[Updated: Sun, Nov 27, 2022 - 14:04:50 ]

The prediction algorithms are classified into two main categories in
the machine learning literature: *supervised* and
*unsupervised*. Supervised algorithms are used when the dataset
has an actual outcome of interest to predict (labels), and the goal is
to build the “best” model predicting the outcome of interest. On the
other side, unsupervised algorithms are used when the dataset doesn’t
have an outcome of interest. The goal is typically to identify similar
groups of observations (rows of data) or similar groups of variables
(columns of data) in data. In this course, we plan to cover several
*supervised* algorithms. Linear regression is one of the most
straightforward approaches among supervised algorithms and the easiest
to interpret.

In most general terms, the linear regression model with \(P\) predictors (\(X_1\),\(X_2\),\(X_3\),…,\(X_p\)) to predict an outcome (\(Y\)) can be written as the following:

\[ Y = \beta_0 + \sum_{p=1}^{P} \beta_pX_{p} + \epsilon.\] In this model, \(Y\) represents the observed value for the outcome of an observation, \(X_{p}\) represents the observed value of the \(p^{th}\) variable for the same observation, and \(\beta_p\) is the associated model parameter for the \(p^{th}\) variable. \(\epsilon\) is the model error (residual) for the observation.

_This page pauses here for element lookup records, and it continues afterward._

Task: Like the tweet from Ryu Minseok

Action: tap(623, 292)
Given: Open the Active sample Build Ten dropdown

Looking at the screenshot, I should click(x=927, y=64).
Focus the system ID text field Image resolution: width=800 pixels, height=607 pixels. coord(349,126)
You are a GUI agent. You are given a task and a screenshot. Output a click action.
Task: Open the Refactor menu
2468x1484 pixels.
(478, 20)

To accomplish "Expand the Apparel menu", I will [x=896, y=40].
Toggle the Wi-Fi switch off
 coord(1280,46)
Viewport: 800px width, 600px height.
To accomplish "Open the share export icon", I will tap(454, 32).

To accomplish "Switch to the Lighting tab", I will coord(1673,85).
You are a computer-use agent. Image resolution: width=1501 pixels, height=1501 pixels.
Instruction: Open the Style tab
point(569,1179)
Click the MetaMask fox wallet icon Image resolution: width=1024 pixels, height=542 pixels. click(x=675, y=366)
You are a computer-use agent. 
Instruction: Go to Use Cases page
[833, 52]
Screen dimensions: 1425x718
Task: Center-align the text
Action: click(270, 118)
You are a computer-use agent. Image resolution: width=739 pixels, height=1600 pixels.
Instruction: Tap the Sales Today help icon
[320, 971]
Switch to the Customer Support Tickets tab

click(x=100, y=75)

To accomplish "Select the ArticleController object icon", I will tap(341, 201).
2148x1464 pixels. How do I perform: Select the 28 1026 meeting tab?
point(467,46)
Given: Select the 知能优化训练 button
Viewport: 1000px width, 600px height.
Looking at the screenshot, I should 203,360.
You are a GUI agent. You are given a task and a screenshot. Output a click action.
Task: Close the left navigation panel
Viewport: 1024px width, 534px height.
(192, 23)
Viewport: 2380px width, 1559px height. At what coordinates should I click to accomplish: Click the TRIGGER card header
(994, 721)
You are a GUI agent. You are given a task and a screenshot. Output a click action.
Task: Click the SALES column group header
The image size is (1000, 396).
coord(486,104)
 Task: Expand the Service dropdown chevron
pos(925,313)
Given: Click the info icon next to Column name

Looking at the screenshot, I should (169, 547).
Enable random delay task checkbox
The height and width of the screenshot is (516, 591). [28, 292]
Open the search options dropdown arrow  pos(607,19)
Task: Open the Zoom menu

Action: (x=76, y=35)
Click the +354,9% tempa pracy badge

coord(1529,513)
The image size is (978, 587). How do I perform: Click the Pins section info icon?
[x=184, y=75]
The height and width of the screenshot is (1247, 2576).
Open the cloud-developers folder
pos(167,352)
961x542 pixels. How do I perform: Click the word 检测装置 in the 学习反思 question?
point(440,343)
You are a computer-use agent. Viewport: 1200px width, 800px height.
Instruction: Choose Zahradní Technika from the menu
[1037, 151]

This model includes only the main effects of each predictor and can be easily extended by including quadratic or higher-order polynomial terms for all (or a specific subset of) predictors. For instance, the model below includes all first-order, second-order, and third-order polynomial terms for all predictors.

\[ Y = \beta_0 + \sum_{p=1}^{P} \beta_pX_{p} + \sum_{k=1}^{P} \beta_{k+P}X_{k}^2 + \sum_{m=1}^{P} \beta_{m+2P}X_{m}^3 + \epsilon.\] Sometimes, the effect of predictor variables on the outcome variable is not additive, and the effect of one predictor on the response variable can depend on the levels of another predictor. These non-additive effects are also called interaction effects. The interaction effects can also be a first-order interaction (interaction between two variables, e.g., \(X_1*X_2\)), second-order interaction (\(X_1*X_2*X_3\)), or higher orders. It is also possible to add the interaction effects to the model. For instance, the model below also adds the first-order interactions.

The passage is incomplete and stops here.